Let's take a distance which falls in LOD#1. It is simply an averaged version of the LOD#0. Moreover, it is uniformly averaged in all planar directions -- a circular filter, approximated by a square.

This is okay in particular conditions, but if the texture is being seen under a certain angle (ie: floor texture) it's not enough. It must be an elliptical filter, approximated by a rectangle. This means you can't use a 2x2 box. You'll be needing an WxH box.

So, what is to be done? First of all, you can't extract the original pixels from the averaged pixel. So we FORCE the first LOD as far as we can: 0 - 0 - 0 - 1 - 2 .... Okay, we got our pixels, but we still need to have them averaged, using our WxH box.

The hardware cannot do that automatically, so we have to do it ourselves. How? Multipass rendering.

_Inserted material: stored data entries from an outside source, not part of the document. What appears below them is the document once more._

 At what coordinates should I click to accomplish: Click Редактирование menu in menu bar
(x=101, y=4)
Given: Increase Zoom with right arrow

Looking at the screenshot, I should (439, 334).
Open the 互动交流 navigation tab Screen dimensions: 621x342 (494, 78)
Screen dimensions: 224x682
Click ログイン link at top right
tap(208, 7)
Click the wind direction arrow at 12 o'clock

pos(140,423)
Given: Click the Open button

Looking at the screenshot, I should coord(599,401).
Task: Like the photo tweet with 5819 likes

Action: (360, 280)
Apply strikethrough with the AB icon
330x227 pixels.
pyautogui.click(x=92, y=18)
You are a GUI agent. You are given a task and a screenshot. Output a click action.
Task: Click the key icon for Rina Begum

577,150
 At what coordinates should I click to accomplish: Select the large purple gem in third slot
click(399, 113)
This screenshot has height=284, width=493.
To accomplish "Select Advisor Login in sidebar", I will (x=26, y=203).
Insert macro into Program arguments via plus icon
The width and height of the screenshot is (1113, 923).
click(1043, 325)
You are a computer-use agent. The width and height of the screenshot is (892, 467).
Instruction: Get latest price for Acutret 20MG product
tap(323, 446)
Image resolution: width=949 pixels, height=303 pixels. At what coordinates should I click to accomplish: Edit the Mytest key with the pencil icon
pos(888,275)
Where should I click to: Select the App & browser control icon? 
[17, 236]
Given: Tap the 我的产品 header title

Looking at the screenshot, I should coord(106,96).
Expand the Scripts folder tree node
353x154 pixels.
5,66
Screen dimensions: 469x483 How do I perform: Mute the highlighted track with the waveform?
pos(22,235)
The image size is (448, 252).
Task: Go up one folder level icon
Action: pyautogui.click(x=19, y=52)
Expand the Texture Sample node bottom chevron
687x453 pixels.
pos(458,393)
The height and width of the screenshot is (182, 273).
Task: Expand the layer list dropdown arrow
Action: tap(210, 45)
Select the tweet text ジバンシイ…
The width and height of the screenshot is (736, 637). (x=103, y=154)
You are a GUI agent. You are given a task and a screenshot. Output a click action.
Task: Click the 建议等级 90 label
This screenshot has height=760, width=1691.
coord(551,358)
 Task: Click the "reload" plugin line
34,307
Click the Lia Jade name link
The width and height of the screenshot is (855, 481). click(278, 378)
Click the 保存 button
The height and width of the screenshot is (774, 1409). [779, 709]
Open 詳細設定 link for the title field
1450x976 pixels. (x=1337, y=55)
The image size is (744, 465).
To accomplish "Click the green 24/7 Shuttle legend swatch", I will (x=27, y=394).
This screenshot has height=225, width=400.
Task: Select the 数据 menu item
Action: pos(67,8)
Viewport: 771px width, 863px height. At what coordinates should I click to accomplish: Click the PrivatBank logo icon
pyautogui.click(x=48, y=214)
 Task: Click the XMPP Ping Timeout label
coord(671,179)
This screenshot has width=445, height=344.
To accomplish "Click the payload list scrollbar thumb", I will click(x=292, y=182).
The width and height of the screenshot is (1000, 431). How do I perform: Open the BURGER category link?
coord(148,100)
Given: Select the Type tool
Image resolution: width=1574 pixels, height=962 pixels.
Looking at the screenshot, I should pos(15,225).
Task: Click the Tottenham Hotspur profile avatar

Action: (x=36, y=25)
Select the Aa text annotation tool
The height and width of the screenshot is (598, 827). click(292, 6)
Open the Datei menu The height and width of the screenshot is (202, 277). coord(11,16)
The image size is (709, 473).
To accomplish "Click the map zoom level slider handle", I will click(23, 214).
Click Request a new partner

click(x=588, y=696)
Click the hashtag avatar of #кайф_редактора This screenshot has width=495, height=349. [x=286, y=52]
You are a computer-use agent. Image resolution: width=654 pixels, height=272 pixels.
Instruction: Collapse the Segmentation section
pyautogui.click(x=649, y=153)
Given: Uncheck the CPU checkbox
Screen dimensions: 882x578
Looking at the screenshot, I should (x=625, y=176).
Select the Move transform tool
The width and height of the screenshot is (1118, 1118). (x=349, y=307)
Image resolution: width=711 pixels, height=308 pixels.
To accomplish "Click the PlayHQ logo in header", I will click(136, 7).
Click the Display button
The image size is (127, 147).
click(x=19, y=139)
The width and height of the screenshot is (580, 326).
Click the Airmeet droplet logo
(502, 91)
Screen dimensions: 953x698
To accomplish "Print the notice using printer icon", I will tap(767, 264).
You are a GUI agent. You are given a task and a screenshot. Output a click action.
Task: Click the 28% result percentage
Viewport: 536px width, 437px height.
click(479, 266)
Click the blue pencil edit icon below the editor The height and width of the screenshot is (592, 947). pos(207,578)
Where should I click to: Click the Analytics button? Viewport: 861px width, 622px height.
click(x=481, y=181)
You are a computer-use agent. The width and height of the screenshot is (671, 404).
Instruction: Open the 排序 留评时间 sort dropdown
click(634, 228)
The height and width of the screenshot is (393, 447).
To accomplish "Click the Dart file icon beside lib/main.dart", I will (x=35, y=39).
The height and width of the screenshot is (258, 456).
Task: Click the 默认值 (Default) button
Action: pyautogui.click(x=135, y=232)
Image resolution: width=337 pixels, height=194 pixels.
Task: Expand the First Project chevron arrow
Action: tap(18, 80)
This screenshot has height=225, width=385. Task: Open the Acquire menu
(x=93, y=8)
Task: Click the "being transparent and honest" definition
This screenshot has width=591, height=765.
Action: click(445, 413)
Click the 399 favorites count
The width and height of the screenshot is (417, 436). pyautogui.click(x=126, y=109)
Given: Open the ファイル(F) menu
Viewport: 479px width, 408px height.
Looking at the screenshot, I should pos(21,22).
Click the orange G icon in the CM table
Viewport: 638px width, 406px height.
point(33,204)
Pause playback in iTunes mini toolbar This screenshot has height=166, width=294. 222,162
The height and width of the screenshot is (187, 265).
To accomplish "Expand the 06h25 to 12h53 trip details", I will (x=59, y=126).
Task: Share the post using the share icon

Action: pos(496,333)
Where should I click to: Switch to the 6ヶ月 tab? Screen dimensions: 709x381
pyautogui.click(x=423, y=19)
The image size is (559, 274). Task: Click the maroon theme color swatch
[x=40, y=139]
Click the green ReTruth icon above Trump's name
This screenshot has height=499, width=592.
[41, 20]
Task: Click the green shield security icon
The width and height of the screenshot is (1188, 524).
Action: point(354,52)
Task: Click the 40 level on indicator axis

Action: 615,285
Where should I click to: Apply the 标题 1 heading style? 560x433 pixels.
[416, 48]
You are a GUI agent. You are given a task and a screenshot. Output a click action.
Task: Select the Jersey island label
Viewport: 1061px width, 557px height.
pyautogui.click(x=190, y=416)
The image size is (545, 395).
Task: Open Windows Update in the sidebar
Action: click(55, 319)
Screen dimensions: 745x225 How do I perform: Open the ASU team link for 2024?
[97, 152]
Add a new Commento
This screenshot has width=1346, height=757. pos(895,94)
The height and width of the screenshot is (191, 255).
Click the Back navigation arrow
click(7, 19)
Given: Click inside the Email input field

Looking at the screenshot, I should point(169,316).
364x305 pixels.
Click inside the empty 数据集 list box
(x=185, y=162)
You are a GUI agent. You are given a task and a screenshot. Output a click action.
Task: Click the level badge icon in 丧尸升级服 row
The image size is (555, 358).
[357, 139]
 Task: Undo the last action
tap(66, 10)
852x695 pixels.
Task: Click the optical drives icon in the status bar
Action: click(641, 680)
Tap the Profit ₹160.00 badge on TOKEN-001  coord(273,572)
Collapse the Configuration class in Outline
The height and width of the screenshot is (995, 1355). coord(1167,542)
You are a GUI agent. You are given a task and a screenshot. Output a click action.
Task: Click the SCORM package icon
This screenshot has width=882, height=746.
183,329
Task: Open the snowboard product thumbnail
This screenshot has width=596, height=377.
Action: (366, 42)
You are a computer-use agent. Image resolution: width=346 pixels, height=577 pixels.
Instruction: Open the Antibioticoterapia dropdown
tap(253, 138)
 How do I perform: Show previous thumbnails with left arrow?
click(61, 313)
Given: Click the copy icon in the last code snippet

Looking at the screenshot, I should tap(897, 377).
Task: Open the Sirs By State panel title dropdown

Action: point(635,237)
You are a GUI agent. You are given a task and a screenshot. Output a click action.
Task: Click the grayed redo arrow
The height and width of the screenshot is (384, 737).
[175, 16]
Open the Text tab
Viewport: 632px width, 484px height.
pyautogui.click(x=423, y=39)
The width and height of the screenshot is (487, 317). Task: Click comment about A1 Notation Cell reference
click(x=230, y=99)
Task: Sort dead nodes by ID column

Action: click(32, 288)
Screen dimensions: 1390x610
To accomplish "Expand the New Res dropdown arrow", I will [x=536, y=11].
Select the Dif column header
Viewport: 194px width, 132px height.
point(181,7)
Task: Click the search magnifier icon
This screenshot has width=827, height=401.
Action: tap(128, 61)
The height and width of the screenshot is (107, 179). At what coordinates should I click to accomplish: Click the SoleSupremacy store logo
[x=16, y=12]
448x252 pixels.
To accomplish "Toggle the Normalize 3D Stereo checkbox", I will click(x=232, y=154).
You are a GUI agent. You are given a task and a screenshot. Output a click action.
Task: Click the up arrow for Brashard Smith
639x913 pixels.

We render the texture with original values, then jitter the texture, by jittering the vertex positions/texture coordinates in the correct direction. This step should be overlayed with alpha blending. The process can be repeated several times, by increasing the jittering while decreasing the alpha blending factor.

Caveats:

• interferes with GL_EXT_texture_lod
• interferes with other built-in multipass capabilities of certain renderers (such as MesaFX)
• might be affected by bi-/tri-linear filtering
• interferes with alpha blending
• induces slowness, inherent to multipass techniques

VSA100 users: the native jittering capability of the Napalm could do the trick, at least to some extent. But you'll loose FSAA. And it's beyond the scope of this file, since it's fragment jittering, not vertex jittering. Too many approximations already... And probably Voodoo2 users would find aniso neat, on their hardware, too. 
Here endeth FakeAniso Cheap Hack (tm):

---

The compulsory credits:
Marc Olano, Shrijeet Mukherjee, Angus Dorbie for the wonderful "Vertex based anisoptropic Texturing"

Koolsmoky & big H.(S) for pointing me to the aforementioned doc and the fruitful discussions we've had while I was trying to understand the algorithm. I also remember that Syed Aqueel Hamdani gave me a link to that file too...

So I hope I didn't forget anyone!

<memo to myself> now copy the damn thing somewhere for your own reference, otherwise you might forget how it's done... 

*ave, Commodus, morituri te salutant*

Quote:


hehe
So do you plan on completing this ICD?